Dominant Male against humans

I am concerned. We have two basenjis. The female, Stella, was a pet store dog who just turned 1 in late November. The male, Buster, we rescued through BRAT back in October. Buster has always had some separation issues, wherein he would try to grab our leg or arm (what ever was closest) to either keep us from leaving or from leaving him behind. We understood why, and have been working with him on that and he has made some improvement. Recently, he was sleeping in our bed (which is normal) and I went to push him over to make room (which has never been a problem), and he growled and bit me (pretty hard I might say). Luckily enough I had a sweatshirt on and he did not break the skin, but he left a large bruise on my arm. I don't want to return him to BRAT, he is usually such a sweetheart! Any suggestions with what to do about this?

I read somewhere that the first thing to do when dealing w/ dominance issues is to make the dog sleep on the floor - not on the bed. When I first got Tayda she was having some territorial issues and made her sleep on the ground. It took a few days becuase everytime I'd push her off she'd jump right back on, but after about the 5000th time, she gave up and slept on the floor….

where in ct are you? I just moved to Wethersfield about 6 months ago!

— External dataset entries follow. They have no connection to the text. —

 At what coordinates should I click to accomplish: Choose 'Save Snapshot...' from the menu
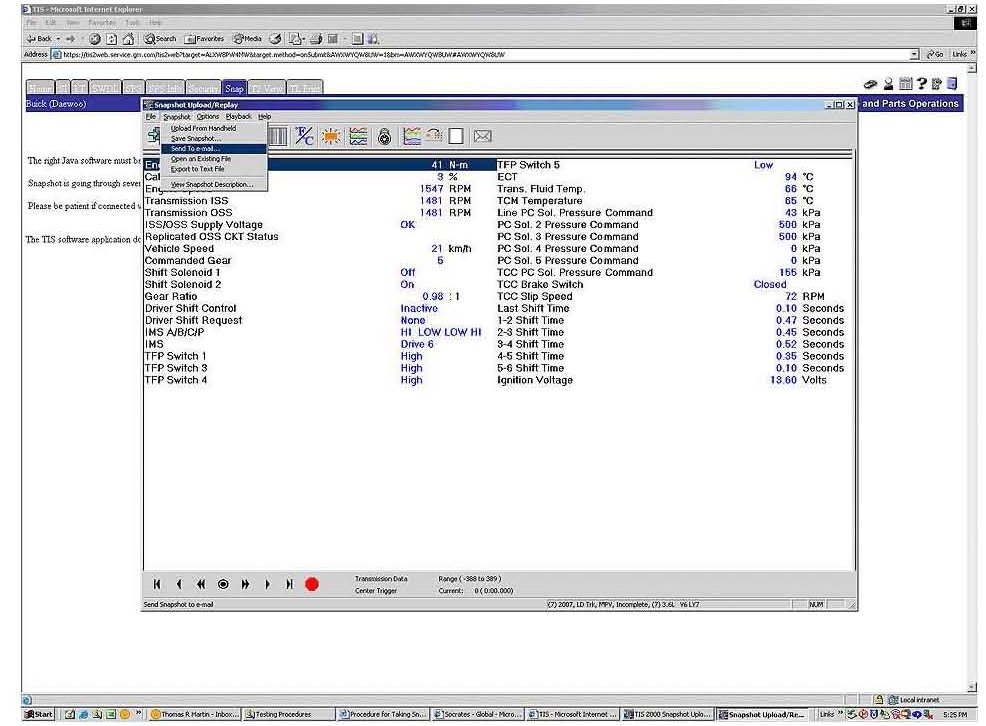[195, 138]
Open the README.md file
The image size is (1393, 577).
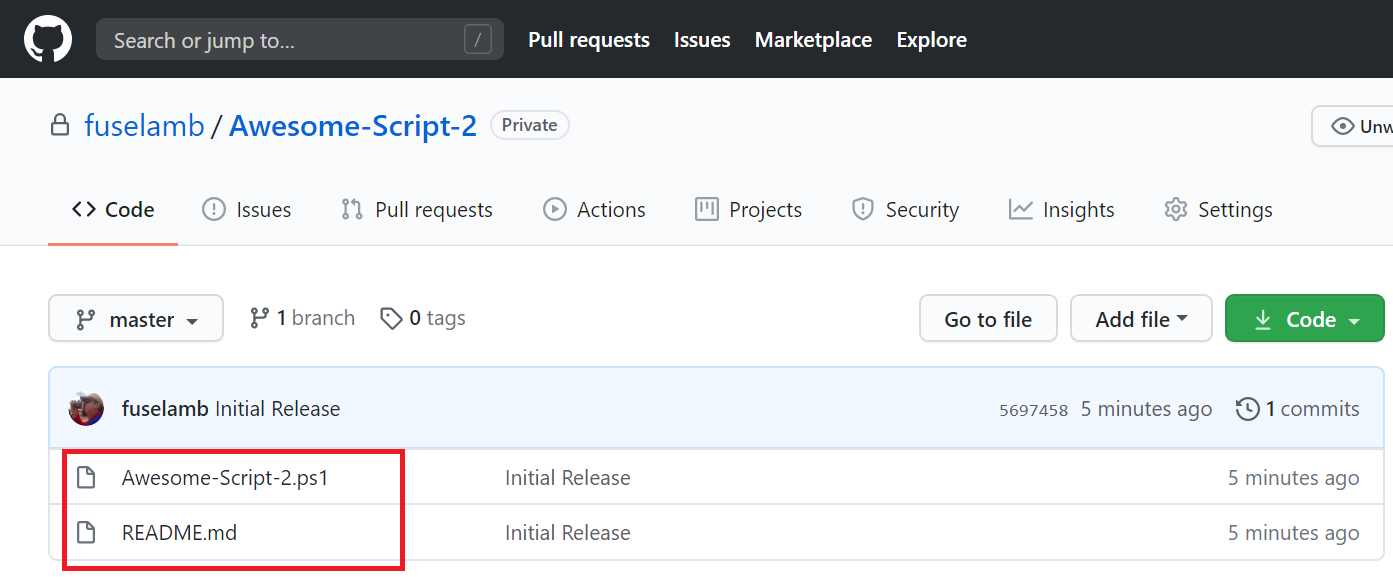tap(180, 532)
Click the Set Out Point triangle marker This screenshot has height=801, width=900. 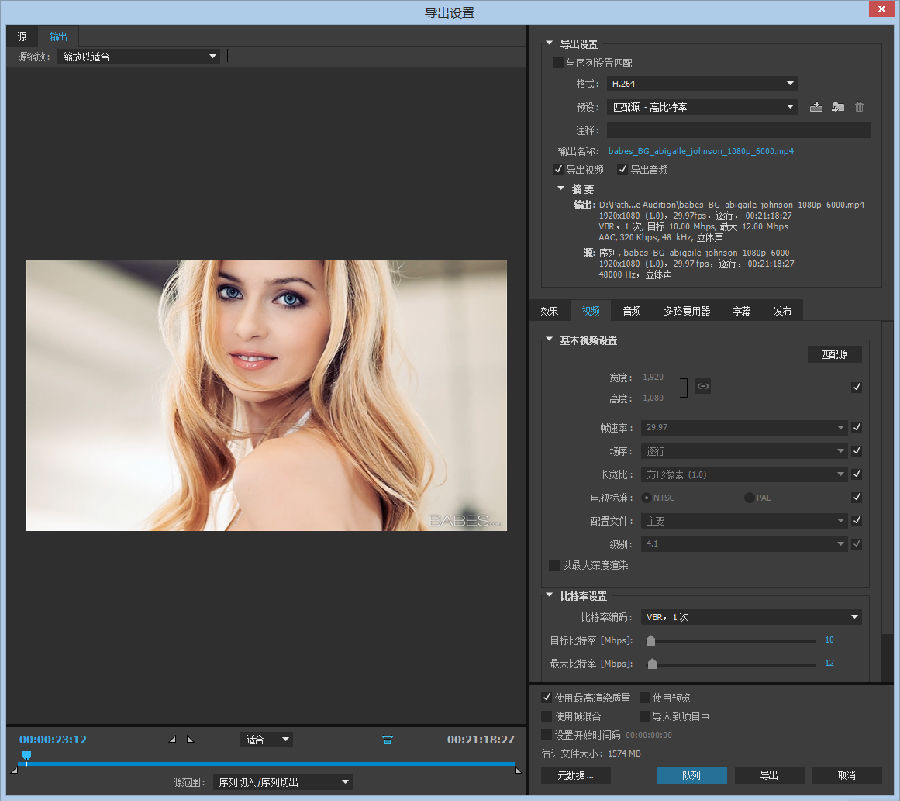coord(191,740)
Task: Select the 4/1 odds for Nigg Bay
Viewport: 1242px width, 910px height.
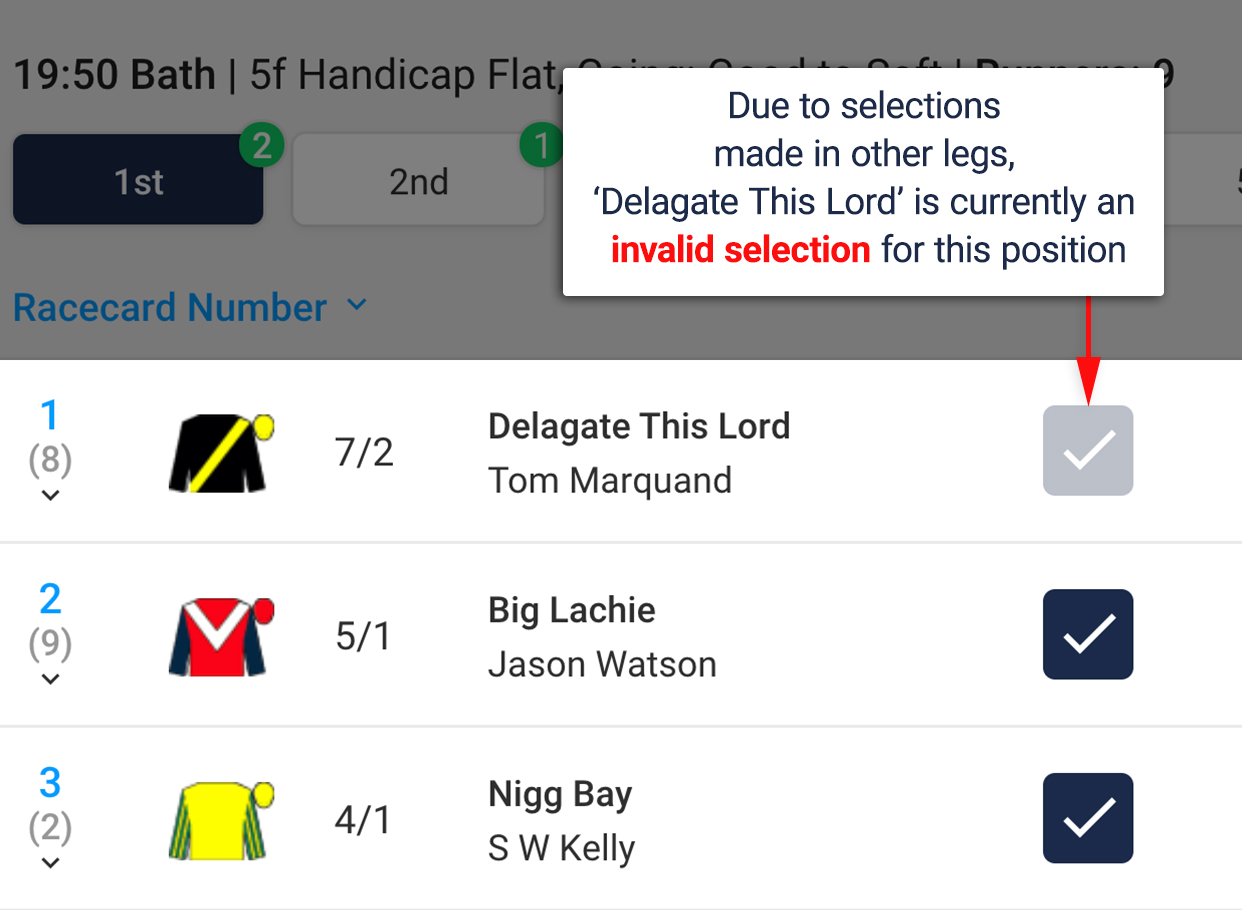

Thank you. We've tried the pushing off the bed too. And you're right, he just keeps coming back up. For a while, he would wait till we were asleep, and then come up (we would find him on the bed in the morning ).

We're in Branford.

Well, I would start by not pushing him right now. He has shown you that he WILL bite to protect his space. I agree with the above post, he needs to sleep somewhere other than the bed, until he can earn bed privledges back. But you will need to do some ground work training so that you can ask him to get off the bed/couch/ whatever and reward him when he cooperates. And set it up so he can just go get on the bed whenever he wishes.

Finding a good behaviorist, or positive reinforcement trainer who has worked with independant minded dogs would be a great idea.

I think he might benefit from "Nothing In Life Is Free". Start making him work for his priviledges. Does he know basic commands like sit and down? If so, ask him to sit before getting things like his dinner, going out the door, or even being given permission to get on the couch or bed. If he doesn't know basic commands, look into a good positive reinforcement obedience class.

http://www.diamondsintheruff.com/leader.html
http://k9deb.com/nilif.htm

Yep, a little time learning that the bed is a priviledge might help. Also you may want to have a full thyroid panel done just to help rule out medical reasons for bad behavior.

There are some dogs that just don't do well when woken up quickly too. Make sure you talk to him before you go to move him to let him know you're planning on doing something. And you could use it as a positive training opportunity. Ask him to move and give him a cookie when he does. If he thinks he might get a cookie, there's more incentive to having to move over.

In addition to the above (especially the part about bringing in a trainer/behaviorist!) you may want to attach a 4 foot leash to a noncorrective collar while he is in the house. This way if you need to move him, you can do so without getting bit.

Thank you so much for your help! I was talking to my husband about Buster. He and I are working on some of the things that you all have suggested (i.e. not letting him on the bed, making him sit before doing anything). What is nice is that prior to this event, I always talked to Buster before doing anything, so we aren't changing everything in his routine.